More on the Terminology of Averages, Means, and Expectations

June 21, 2012

I missed Cosma Shalizi’s comment on my first post on averages versus means. Rather than write a blog-length reply, I’m pulling it out into its own little lexicographic excursion. To borrow stylistically from Cosma’s blog, I’ll warn you, the reader, that this post is more linguistics than statistics.

Three Concepts and Terminology

Presumably everyone’s clear on the distinctions among the three concepts,

1. [arithmetic] sample mean,

2. the mean of a distribution, and

3. the expectation of a random variable.

The relations among these concepts is very rich, which is what I conjecture is causing their conflation.

Let’s set aside the discussion of “average”, as it’s less precise terminologically. But even the very precision of the term “average” is debatable! The Random House Dictionary lists the meaning of “average” in statistics as the arithmetic mean. Wikipedia, on the other hand, agrees with Cosma, and lists a number of statistics of centrality (sample mean, sample median, etc.) as being candidates for the meaning of “average”.

Distinguishing Means and Sample Means

Getting to the references Cosma asked for, all of my intro textbooks (Ash, Feller, Degroot and Schervish, Larsen and Marx) distinguished sense (1) from senses (2) and (3). Even the Wikipedia entry for "mean" leads off with

In statistics, mean has two related meanings:

the arithmetic mean (and is distinguished from the geometric mean or harmonic mean).

the expected value of a random variable, which is also called the population mean.

Unfortunately, the invocation of the population mean here is problematic. Random variables aren’t intrinsically related to populations in any way (at least under the Bayesian conception of what can be modeled as random). Populations can be characterized by a set of (conditionally) independent and identically distributed (i.i.d.) random variables, each corresponding to a measureable quantity of a member of the population. And of course, averages of random variables are themselves random variables.

This reminds me to the common typological mistake of talking about “sampling from a random variable” (follow the link for Google hits for the phrase).

Population Means and Empirical Distributions

The Wikipedia introduces a fourth concept, population mean, which is just the arithmetic mean of a given population. This is related to the point Cosma brought up in his comment that you can think of a sample mean as the mean of a distribution with the same distribution as the empirically observed distribution.

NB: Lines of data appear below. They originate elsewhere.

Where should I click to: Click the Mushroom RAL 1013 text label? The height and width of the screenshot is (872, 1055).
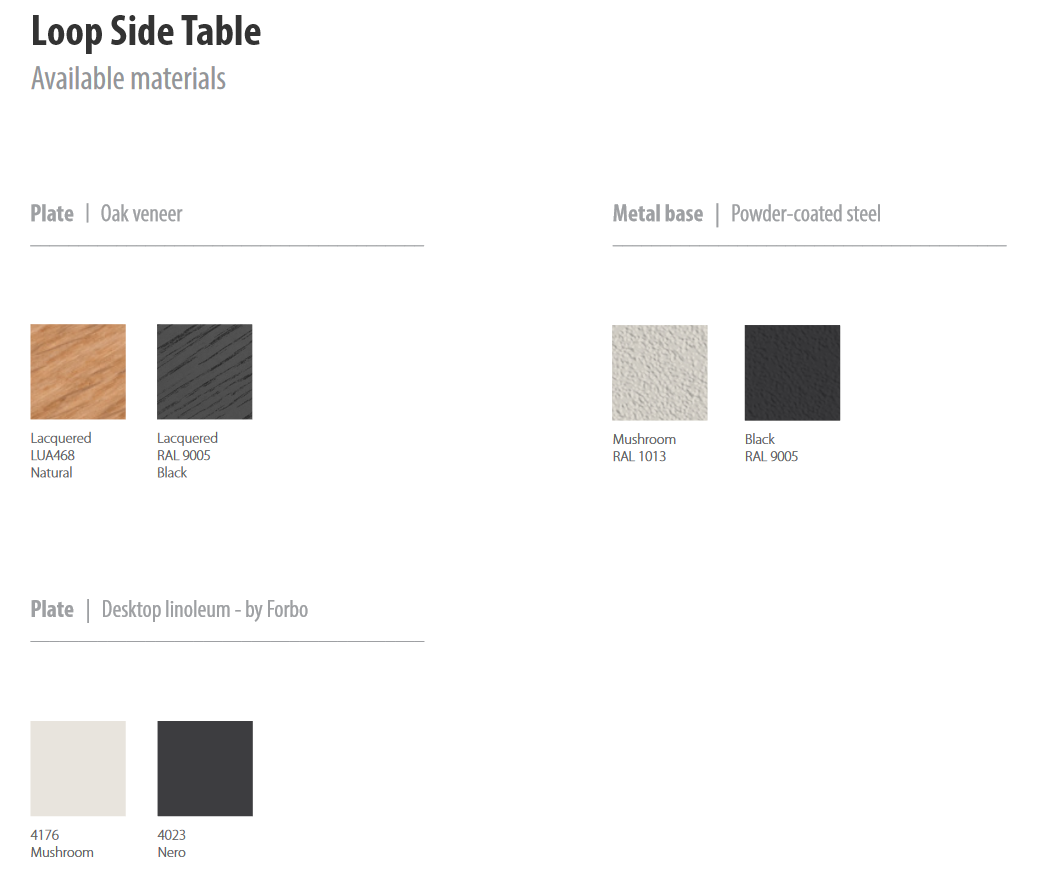pos(644,448)
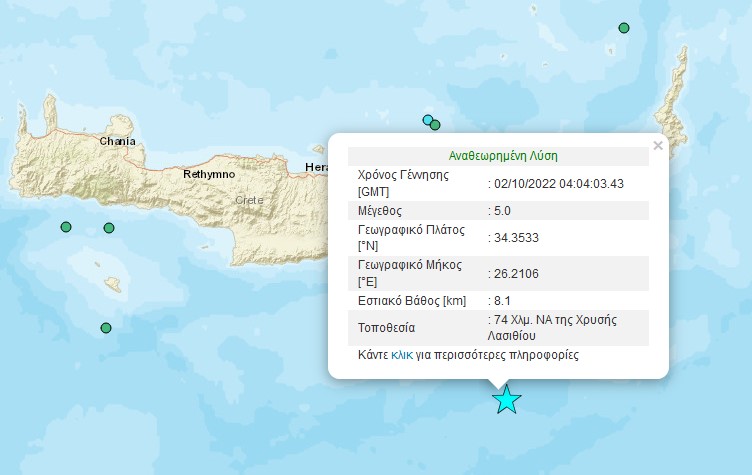Click the westernmost green marker south of Chania
Screen dimensions: 752x475
coord(66,227)
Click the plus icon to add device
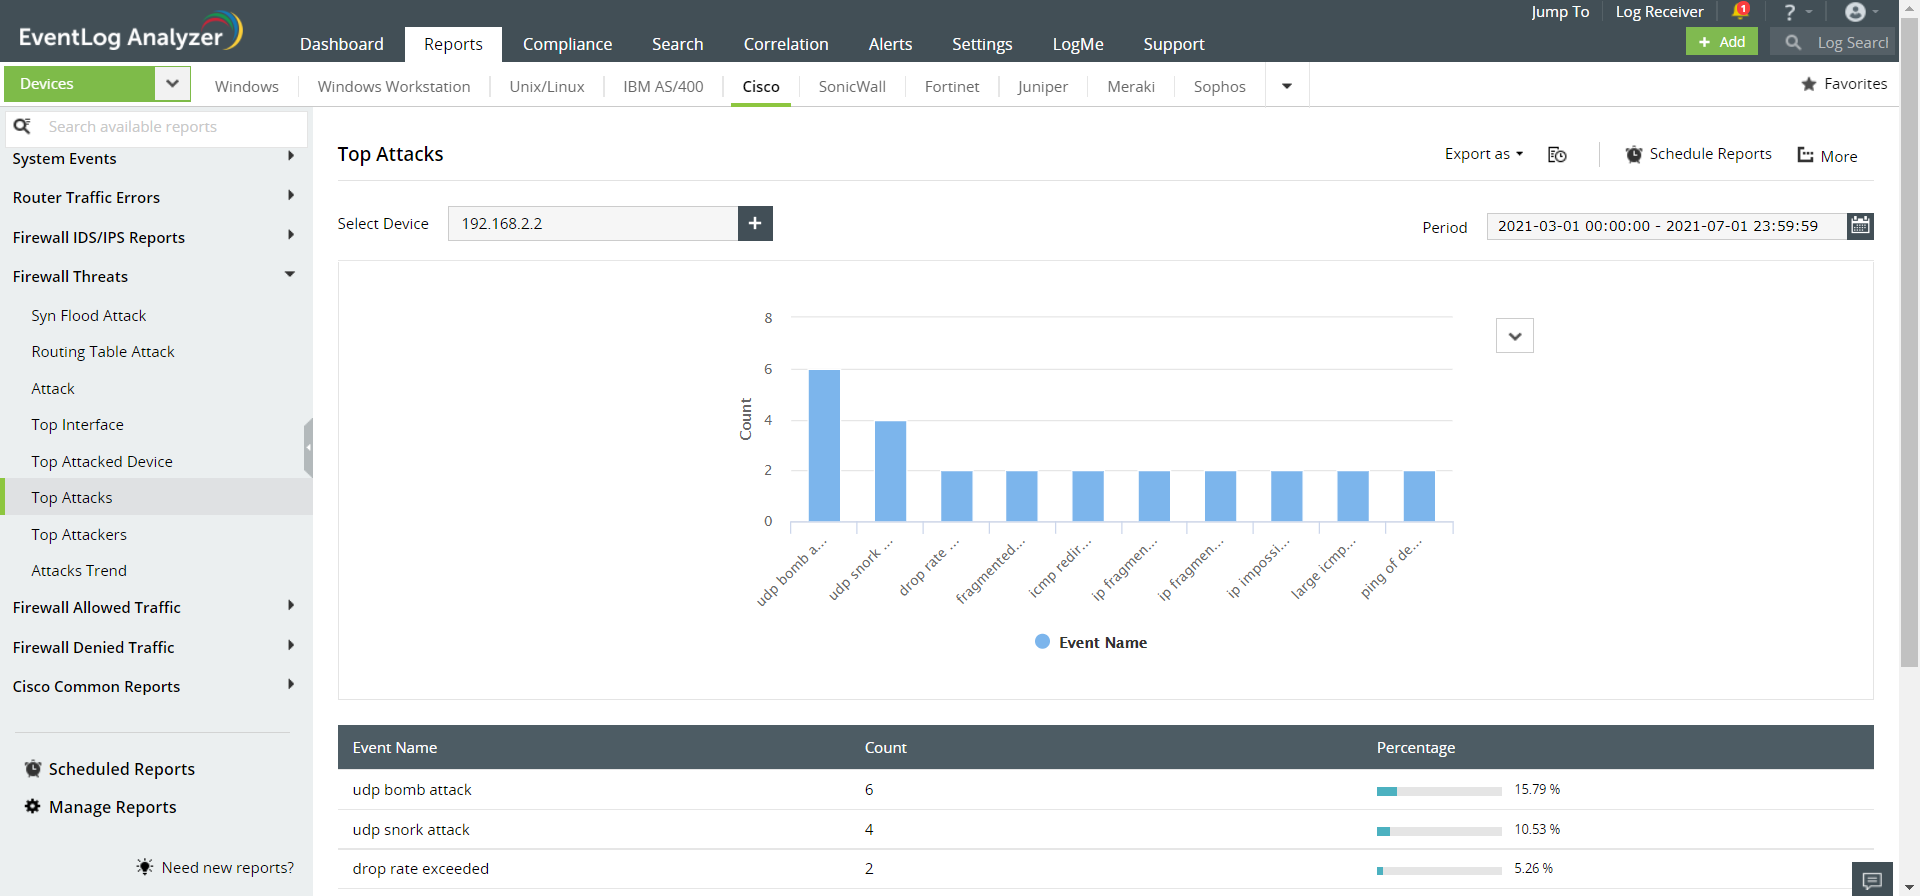1920x896 pixels. coord(755,223)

For instance, if you observe three heads and a tail in three coin flips, you create a discrete random variable X with p_X(1) = 0.75 and p_X(0) = 0.25, then the average number of heads is equal to the expectation of X or the mean of p_X.

Conflating Means and Expectations

I was surprised that like the Wikipedia, almost all the sources I consulted explicitly conflated senses (2) and (3). Feller’s 1950 Introduction to Probability Theory and Applications, Vol 1 says the following on page 221.

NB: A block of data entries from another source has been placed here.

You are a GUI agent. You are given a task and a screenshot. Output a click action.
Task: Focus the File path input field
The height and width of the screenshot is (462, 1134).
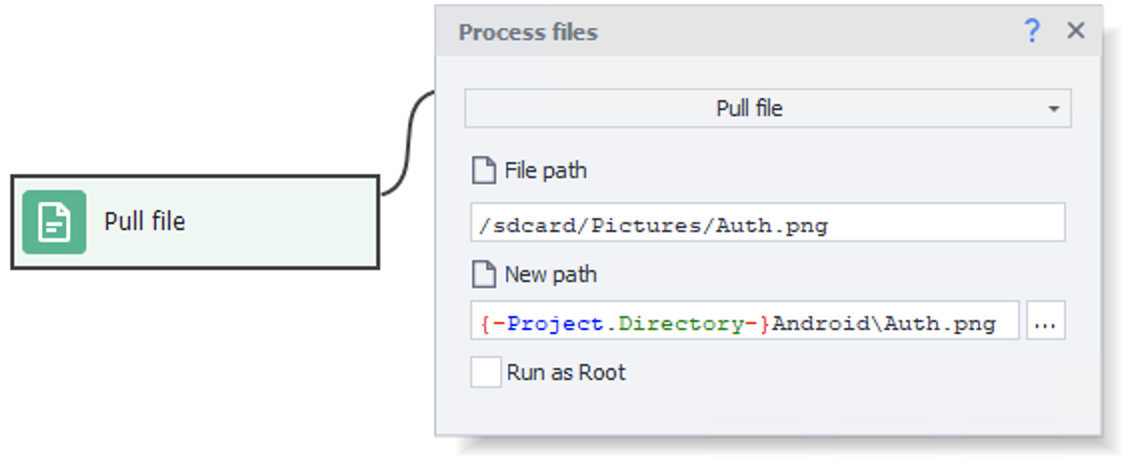[x=766, y=223]
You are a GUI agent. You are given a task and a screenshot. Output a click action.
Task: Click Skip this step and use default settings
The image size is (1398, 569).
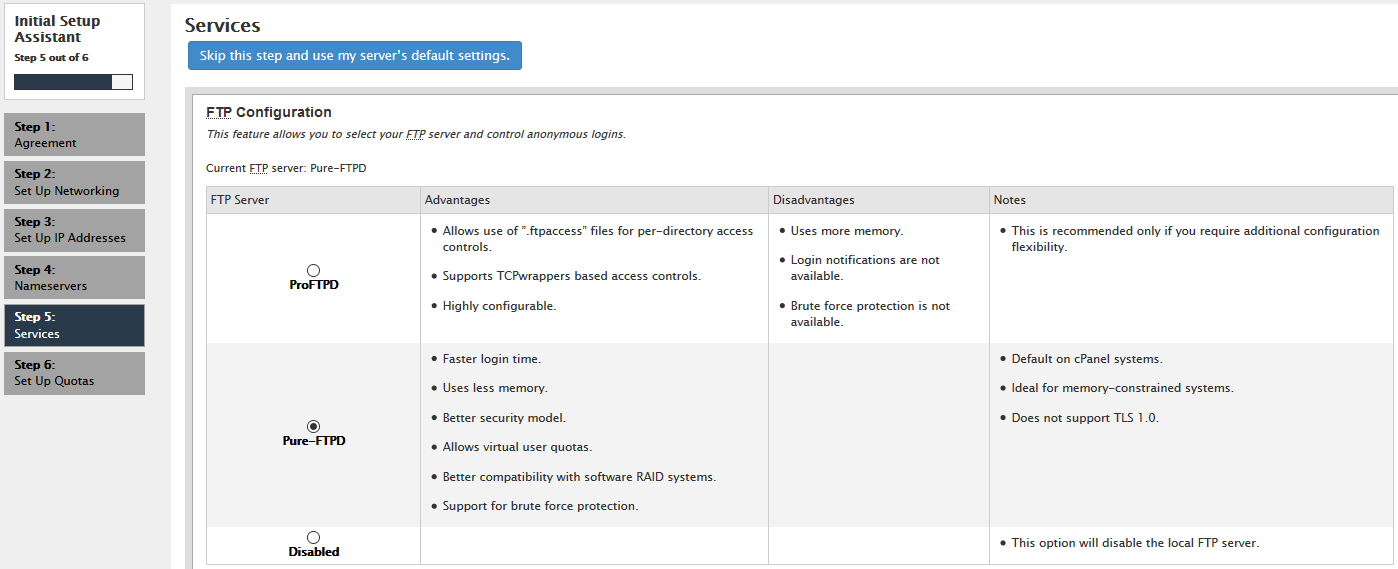[355, 56]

The terms mean, average, and mathematical expectation are synonymous. We also speak of the mean of a distribution instead of referring to a corresponding random variable.

The second sentence is telling. Distributions have means independently of whether we’re talking about a random variable or not. If one forbids talk of distributions as first-class objects with their own existence free of random variables, one might argue that concepts (2) and (3) should always be conflated.

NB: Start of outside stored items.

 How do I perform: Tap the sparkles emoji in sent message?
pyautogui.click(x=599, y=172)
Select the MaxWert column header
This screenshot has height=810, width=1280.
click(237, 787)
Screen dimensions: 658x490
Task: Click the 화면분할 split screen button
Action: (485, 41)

Metonomy and Lexical Semantic Coercion

I think the short story about what’s going on in conflating (2) and (3) is metonymy. For example, I can use “New York” to refer to the New York Yankees or the city government, but no one will understand you if you try to use “New York Yankees” to refer to the city or the government. I’m taking one aspect of the team, namely its location, and using that to refer to the whole.

This can happen implicitly with other kinds of associations. I can talk about the “mean” of a random variable X by implicitly invoking its probability function p_X(x). I can also talk about the expectation of a distribution by implicitly invoking the appropriate random variable. Sometimes authors try to sidestep random variable notation by writing \mathbb{E}_{\pi(x)}[x], which to my type-sensitive mind appears ill-formed; what they really mean to write is \mathbb{E}[X] where p_X(x) = \pi(x).

I found it painfully difficult to learn statistics because of this sloppiness with respect to the types of things, especially among less careful authors. Bayesians, myself now included, often write x for both a random variable and a bound variable; see Gelman et al.’s Bayesian Data Analysis, for a typical example of this style.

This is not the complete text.